Le Conseil d’État souligne que cette obligation de résultat s’apprécie toutefois au regard des diligences accomplies par l’État et des priorités sociales établies. L’examen du juge des référés nécessite une confrontation systématique entre les besoins individuels des demandeurs et les capacités réelles de prise en charge collective. Cette approche pragmatique limite la portée absolue du droit à l’hébergement en le soumettant aux contraintes matérielles rencontrées par les représentants de l’État.
B. La prise en compte impérative de la saturation des dispositifs publics
L’ordonnance du 17 février 2025 valide le constat de saturation extrême du dispositif d’accueil constaté dans le département de la Haute-Garonne. L’instruction révèle que de nombreux enfants en bas âge, dont certains sont nouveau-nés, n’ont pu bénéficier d’une prise en charge durant la période litigieuse. Le juge considère alors que l’administration ne peut se voir reprocher une inaction illégale lorsqu’elle fait face à une impossibilité matérielle manifeste d’accueil.
La décision précise qu’il incombe au juge d’apprécier la situation « en tenant compte des moyens dont l’administration dispose » pour répondre aux sollicitations urgentes des administrés. L’absence de création immédiate de nouvelles places ne suffit pas à caractériser une faute lourde si l’autorité préfectorale démontre l’engorgement total des structures. Le principe de réalité s’impose ainsi au juge des référés, lequel ne peut ordonner une mesure que l’administration est physiquement incapable d’exécuter.
II. La mise en œuvre d’un contrôle juridictionnel restreint par la rareté des ressources
A. Une hiérarchisation des situations individuelles excluant toute automaticité de l’injonction
Le Conseil d’État estime que la situation des requérants ne présente pas de circonstances exceptionnelles leur conférant une priorité absolue sur les autres familles en attente.

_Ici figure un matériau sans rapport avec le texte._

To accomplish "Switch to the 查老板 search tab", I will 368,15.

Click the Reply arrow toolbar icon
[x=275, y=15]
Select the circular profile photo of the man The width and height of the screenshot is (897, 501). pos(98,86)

Bien que les enfants soient jeunes, leur âge ne les place pas dans une vulnérabilité supérieure à celle des nourrissons déjà identifiés par l’administration. L’absence de problème de santé spécifique ou de détresse particulière empêche de caractériser une urgence de nature à évincer les priorités établies par le service social.

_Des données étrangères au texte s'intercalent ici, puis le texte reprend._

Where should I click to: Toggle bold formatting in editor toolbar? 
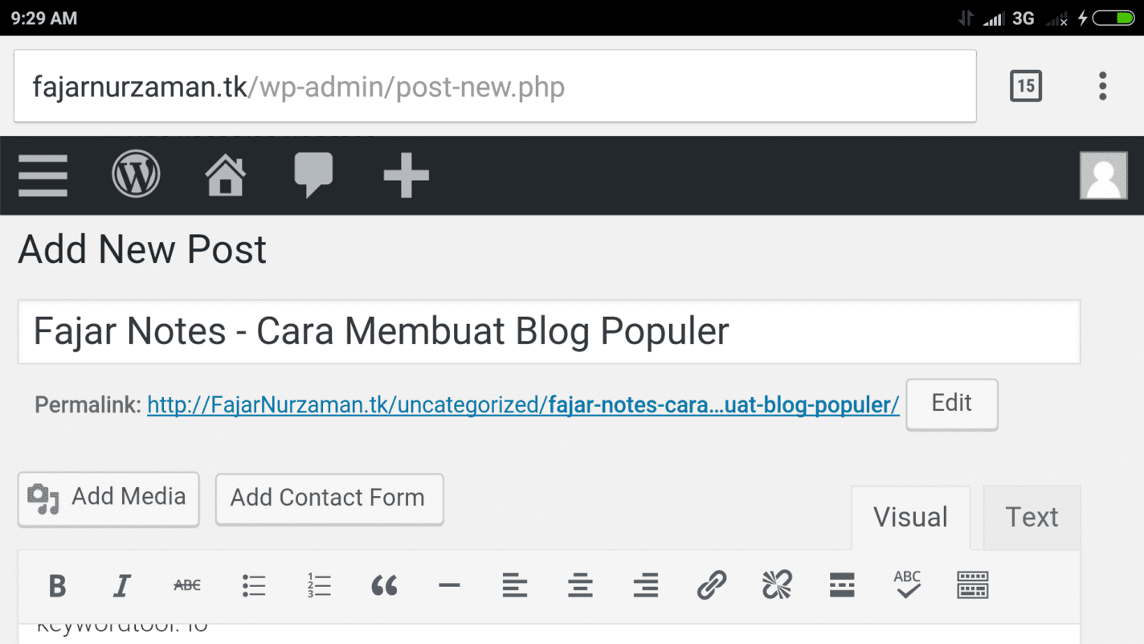coord(57,585)
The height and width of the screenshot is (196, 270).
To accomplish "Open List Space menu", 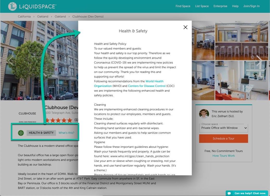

La juridiction administrative refuse ainsi d’automatiser l’injonction d’hébergement au seul motif de la présence d’enfants mineurs au sein d’une cellule familiale en grande précarité. Elle exige la démonstration d’un critère de priorité distinctif pour ordonner une mesure de sauvegarde au détriment d’autres personnes se trouvant dans une situation similaire. Cette rigueur dans l’examen des faits permet de maintenir une certaine équité dans la gestion d’un service public structurellement sous-dimensionné par rapport aux besoins.
B. La réorientation procédurale vers les compétences sociales du département
Le juge traite enfin l’argument nouveau relatif à la grossesse de la compagne du requérant, révélé par une échographie postérieure à la première instance. Il invite les intéressés à saisir de nouveau le tribunal administratif de Toulouse en mettant en cause les services du conseil départemental. En effet, l’aide sociale à l’enfance prévoit une prise en charge spécifique pour les femmes enceintes isolées ou en difficulté nécessitant un soutien matériel.

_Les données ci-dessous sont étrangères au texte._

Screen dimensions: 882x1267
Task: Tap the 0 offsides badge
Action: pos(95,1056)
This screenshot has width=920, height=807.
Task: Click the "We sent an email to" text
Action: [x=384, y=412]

Cette indication procédurale souligne la répartition des compétences entre l’État, chargé de l’hébergement d’urgence, et le département, responsable de la protection de la maternité. L’ordonnance du 17 février 2025 ne tranche pas ce point de droit mais oriente les requérants vers une base légale potentiellement plus efficace. Le juge des référés adapte ainsi son office pour offrir une perspective de solution malgré le rejet de la demande principale formulée contre le préfet.